- **Text passage**:
+++
When you peel all that back, he’s deeply intelligent and keenly observant, thanks in part to his training but also to innate ability. He’d initially read for the bar but been too intent on breaking the law to ever work in it. The whole series is something of a push-back against the glitzy glam James Bond spy, half the characters are middle aged men leafing through notebooks and decoding more code, and Ricki is the closest thing there is to an exception to this rule. Instead of cultured, though, he’s played crass, strong and solemn and a little tatty, and not at all flash. He's actually from Asia originally, but an expat family, and you are given the deliberate sense that it's not a particularly good family, by society standards. Ricki feels rough in more ways than he does smooth.
When he tells stories, he’s described as having a total and perfect stillness to him, recalling events in tremendous detail as though hearing his own voice describe them back to him. He is patient when he wants to be.
He’s also a sort of incoherent romantic. The tears he sheds in front of his handler, earlier, were for the life of Irina, young woman whom he’d unintentionally gotten captured while in the process of turning her to their side. He talks about needing to save her, owing her, adoring her, despite the briefness of their fling and the fact that he’d been seducing her with hopes to bring her over.
He also talks about his young daughter, holing up with her and her mother during the book in their native Kuala Lampur. When he's in trouble that's where he goes. He is referenced to have ‘wives around the globe’ and the woman in Kuala Lampur as 'currently leading the pack,' but this doesn’t seem to disqualify his desire to rescue Irina. Whether he intends to add her to their numbers, or to hole up with her and his daughter and daughter’s mother one day and just get away from it all isn't clear. It's even possible that, given the brevity of their actual relationship and its' being founded so heavily on lies, she represents an idea more than a person, a deep romanticism for loving and saving women. Though it's not handled explicitly in the book, and left out entirely in the film, there's clearly some sort of dissonance going on there. I would speculate that it's related to compartmentalization, to living one life with his wife and child (actually barely living it, he's absent most of the time and in the 1970s Kuala Lampur is hardly in close and easy contact with the outside world) so rather to leaving them as a sacrosanct island, representing home and safety, that he lives largely outside of with another identity entirely, himself as spy.
As The infidelity is slightly morally repugnant, but in the context of the book and film it’s just so refreshing to see someone invested in the wellbeing of another person that it actually really touching and romantic somehow? Maybe that just provides a more stark sense of the incredibly low standards for human decency in the twisted and shady world of espionage. Him expressing genuine grief, even over such an unorthodox situation, is really striking.
With regards to the romance in particular, Ricki has a slight ability not to see his own wrongdoing at every given moment. Early in his career he had what he refers to as 'a brush with a honeytrap' meaning being seduced by the enemy. Regarding Irina, he talks about her being pushed to tears or pushed to confess things as though it had happened quite spontaneously, as though he hadn't had a role in drawing these details and things out of her. This isn't to say he doesn't feel guilty, he clearly does, but when he talks about it there's a sort of ringing disconnect between the feeling and his out-loud interpretation of the past. Remorse without explicit acknowledgement.
+++
- **Data section**:
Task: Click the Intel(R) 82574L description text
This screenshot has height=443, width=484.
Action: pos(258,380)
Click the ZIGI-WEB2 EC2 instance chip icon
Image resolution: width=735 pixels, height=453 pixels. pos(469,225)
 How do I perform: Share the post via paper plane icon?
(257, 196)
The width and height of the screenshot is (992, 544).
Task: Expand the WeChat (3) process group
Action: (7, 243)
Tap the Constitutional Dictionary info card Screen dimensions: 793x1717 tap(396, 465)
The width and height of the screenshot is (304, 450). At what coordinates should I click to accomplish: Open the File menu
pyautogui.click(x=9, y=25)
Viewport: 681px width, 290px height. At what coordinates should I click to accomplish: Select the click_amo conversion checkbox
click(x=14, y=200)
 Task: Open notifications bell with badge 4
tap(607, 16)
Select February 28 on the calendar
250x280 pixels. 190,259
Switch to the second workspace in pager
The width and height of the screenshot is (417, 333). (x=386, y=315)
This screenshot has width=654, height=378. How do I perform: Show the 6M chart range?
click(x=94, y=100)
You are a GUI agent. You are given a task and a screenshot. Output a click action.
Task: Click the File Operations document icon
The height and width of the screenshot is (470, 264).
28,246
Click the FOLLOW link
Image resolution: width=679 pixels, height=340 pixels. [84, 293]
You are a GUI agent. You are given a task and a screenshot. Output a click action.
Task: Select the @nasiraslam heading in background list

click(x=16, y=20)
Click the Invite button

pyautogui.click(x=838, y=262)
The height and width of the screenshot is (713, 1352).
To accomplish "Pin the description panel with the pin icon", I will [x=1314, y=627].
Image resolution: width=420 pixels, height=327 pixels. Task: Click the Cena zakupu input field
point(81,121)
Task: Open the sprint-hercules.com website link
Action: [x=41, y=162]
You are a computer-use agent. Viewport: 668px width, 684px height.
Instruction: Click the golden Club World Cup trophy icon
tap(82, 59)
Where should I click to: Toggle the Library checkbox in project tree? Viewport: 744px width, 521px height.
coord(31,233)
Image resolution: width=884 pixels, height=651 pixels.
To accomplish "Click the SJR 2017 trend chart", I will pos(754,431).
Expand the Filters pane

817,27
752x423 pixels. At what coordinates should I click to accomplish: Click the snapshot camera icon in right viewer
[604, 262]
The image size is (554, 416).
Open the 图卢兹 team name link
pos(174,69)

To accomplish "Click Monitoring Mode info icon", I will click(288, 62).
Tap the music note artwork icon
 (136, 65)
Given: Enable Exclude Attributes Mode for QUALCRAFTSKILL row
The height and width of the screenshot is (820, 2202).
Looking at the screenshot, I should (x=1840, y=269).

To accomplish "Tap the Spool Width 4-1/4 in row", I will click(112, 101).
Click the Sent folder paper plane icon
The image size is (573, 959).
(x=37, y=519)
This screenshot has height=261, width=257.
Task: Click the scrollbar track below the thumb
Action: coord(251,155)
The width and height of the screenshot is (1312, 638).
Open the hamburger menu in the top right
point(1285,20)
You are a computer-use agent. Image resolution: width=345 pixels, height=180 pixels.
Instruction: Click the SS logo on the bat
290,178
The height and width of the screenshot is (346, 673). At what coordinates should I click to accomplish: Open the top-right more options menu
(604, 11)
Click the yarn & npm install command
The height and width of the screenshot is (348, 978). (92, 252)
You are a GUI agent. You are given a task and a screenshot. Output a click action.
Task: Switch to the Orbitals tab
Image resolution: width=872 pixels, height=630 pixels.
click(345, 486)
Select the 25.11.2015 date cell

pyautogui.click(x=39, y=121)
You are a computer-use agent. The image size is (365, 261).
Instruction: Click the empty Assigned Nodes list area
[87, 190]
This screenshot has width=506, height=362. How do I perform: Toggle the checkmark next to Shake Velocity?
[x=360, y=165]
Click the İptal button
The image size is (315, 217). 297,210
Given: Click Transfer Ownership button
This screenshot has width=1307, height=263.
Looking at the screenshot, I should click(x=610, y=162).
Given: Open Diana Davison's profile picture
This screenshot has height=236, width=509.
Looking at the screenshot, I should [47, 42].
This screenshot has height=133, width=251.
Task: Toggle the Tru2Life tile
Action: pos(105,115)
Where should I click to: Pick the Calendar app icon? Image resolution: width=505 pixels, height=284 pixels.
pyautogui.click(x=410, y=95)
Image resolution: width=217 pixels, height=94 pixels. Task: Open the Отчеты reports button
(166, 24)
+++
- **Exercise set**:
- a) Answer these questions using the text about Ricki:
(i) What had Ricki initially read for?
(ii) Who was Ricki crying over in front of his handler?
(iii) What does Ricki call his early-career experience of being seduced by the enemy?
- b) Pick up the text about Ricki after its final sentence and keep writing it.

- **Numbered answers**:
- a)
(i) The bar.
(ii) Irina.
(iii) 'a brush with a honeytrap'

- b)
Summed up, his personality is best described as profoundly dysfunctional, anesthetized to the suffering of others and out of touch with his own moral compass, meaning well(ish) but ultimately a terrifying muddle.
Barge Reactions: Ricki will have his ‘spy face’ on for the Barge, and will react with bright, glossy laughing marvel, wrinkling his nose at the gross things and shaking his head at the strange things and generally putting on a shiny, candy coloured front of a nice, reasonable person. Underneath that he will be deeply, violently, brutally suspicious and will try to find a way to start sleeping with a proverbial knife under his pillow.
This is partially due to his being an inmate, which will be a profoundly triggering experience for him, thanks again to teenaged years spent as a son of a persecuted Christian minister in the Japanese Changi Prison. More than that, though, for someone so wary and used to people trying to kill him, having his world view tilt on its’ head will be traumatic. He relies on seeing, understanding and controlling his environment to survive. He’ll try to cope with some of the difference by at least keeping a good mask up, but will be in pretty constant fight-or-flight for a good long while.
If he has the opportunity he is likely to be in trouble over his adjustment period for some pretty deeply violent overreactions, purely motivated by fear and a profound lack of control. This may not happen within the first few weeks, or even the first few months necessarily. He’ll be too intelligent to slip up unless something really rattles him, but especially insightful wardens may notice he has a vague sense of the ticking time bomb about him.
Regarding his Lothario status, I don't foresee Ricki trying to pick up too many women on the Barge. He would need to be in just the right sweet spot of settled down enough and not redeemed enough, and it would need to be just the right kind of woman... chances seem small. He may very well flirt, but without much bite.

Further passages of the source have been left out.